Payment methods and logistics challenges have made e-commerce in Sub-Saharan Africa (outside South Africa) more talked about than usual. But recent players in Nigeria have shaped the way things work to meet market conditions and are having promising signs of success.

Russell Southwood spoke to Jeremy Doutte, CEO, Jumia Nigeria.

Early e-commerce market entrant in Nigeria Nasper’s Kalahari.com came and went and the “told-you-so’s” said what did you expect: the number of customers was tiny. Rocket Internet start-up Jumia was launched two years in May 2012.

Together Konga (invested in by Sweden’s Kinevik and Naspers) and Jumia are estimated by those who have seen the figures to have around or over 2 million customers.

Doutta (who has also worked for Jumia in Nigeria) says originally they were working on the idea of pushing the Amazon concept into Africa. But they realised early on things were going to be very different: there was not the same logistics chain as you found in developed countries; there was little or no financing; and more or less no electronic payments.

They had to completely rework the model so it remains a bit galling when they hear people saying they just copied it.

”The key success factors were not here so we had to move to cash on delivery.”But the big gap in the market was the lack of quality retailing at something less than premium prices. For the average shopper, finding something they wanted might involve a long journey, at the end of which there was no guarantee the product they wanted would be in stock.

During my visit I also spoke to Rukky Ladoja, the women behind a start-up with two fashion brands in the market: Grey and Even Tribe. The mid-market brand Even Tribe sells more or less completely through Jumia’s online channel.

The numbers are not huge but it has opened up a way of addressing its customers with clothes that reflect Nigerian body shapes and colours wanted, leapfrogging the less than perfect retail sector.

Jumia’s customers buy literally everything but one of the biggest categories is the very item that has been fuelling some of these changes, the mobile phone.

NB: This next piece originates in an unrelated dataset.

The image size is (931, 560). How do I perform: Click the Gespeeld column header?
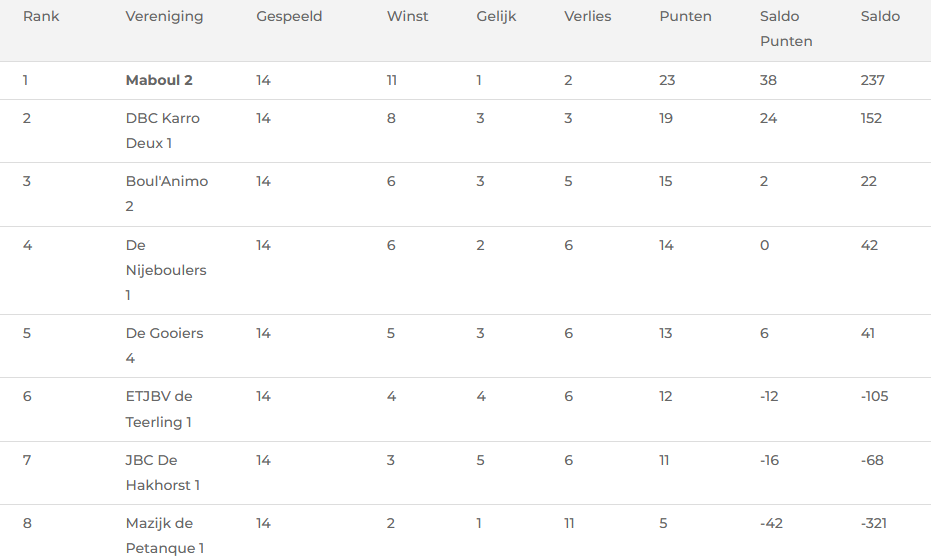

This is followed by fashion wear. Recently it added diet supplements and “this supplier is now in the Top 15 of our suppliers in 2 weeks.”

Jumia offers its delivery service across the whole of this large country:”There are some challenges to reach everywhere but we have 16 logistics hubs and a small warehouse.”

So how long does it take to get something delivered for a customer in the northern city of Kano? 2-3 days says Doutte but a customer had posted on his Facebook page that with one item the next day. Nevertheless Doutte prefers to stick to the 2-3 days delivery time.

60% of its orders come from Lagos and the rest from elsewhere. It wants to expand the volume of orders coming from elsewhere and is “planning to push the geographic spread.”

There is also an issue in terms of access to devices to do the ordering: there are more smartphones than laptops and PCs in the market. For example, according to our latest market research study, only 6% of people in Northern Nigeria have access to laptops or PCs respectively.

So Jumia is pushing entry-level smartphones with its own app pre-loaded. It is working with a Chinese OEM out of Dubai called Innjoo to provide low-cost smartphones direct to customers over the platform. Doutta says that there US$50 smartphones “but they are not so good” but for US$75 “you can get a very good phone with a 5 inch screen.”

Until recently, orders by device origin were split 50/50 between Laptops and PCs and mobile phones. The latter has begun to creep up to 53%.

Overall, Doutta says that it plans to dramatically increase the customer experience with better trucks, better tracking and bigger warehouses. It already employs 1,200 staff directly and a contracted sales staff of 800. It puts 800 motor cycles and trucks on the road.

Doutta also has worked at Jumia Morocco so I asked him what were the key differences between it and the Nigerian market?:”Here the market is dramatically bigger and drastically under-served: there is also weak and limited offline retail. There are malls and shops everywhere in Morocco.

They may not be as good as Paris or London but they’re very good. Here the retail offer is average. It’s hard to go to Shoprite on a Saturday afternoon. Nigerians like to innovate and try and are really open-minded. E-Commerce is an aspirational way of shopping.”

He says that Konga is Jumia’s main competition but that there is also a much smaller operator called OLX. It also has a sister company called Kaymu.co.ng which provides a marketplace model for retailers.

He says that there are three key things that investors or start-ups coming in from outside the continent need to understand:

1. People think it will be cheap to operate in Africa. He says everything is expensive in Lagos from the power bill he was looking at when I arrived to the monthly cost of his apartment.

2. There will be no competition. Wrong again. Konga is providing strong competition and “Africans are amazing entrepreneurs. You need to be very smart and strong (to survive). They will do amazing things”.

3. There will be lots of innovation. In fact it’s actually harder to innovate than elsewhere.

He also pointed to the dearth of good, high-quality people, something that other companies in the field also identify as a problem:”There’s the big challenge of human talent. It’s not available in large enough quantities for the size of the opportunity available.”

But given the scale of the opportunity in Nigeria and elsewhere that’s a nice problem to have rather than there being no opportunity.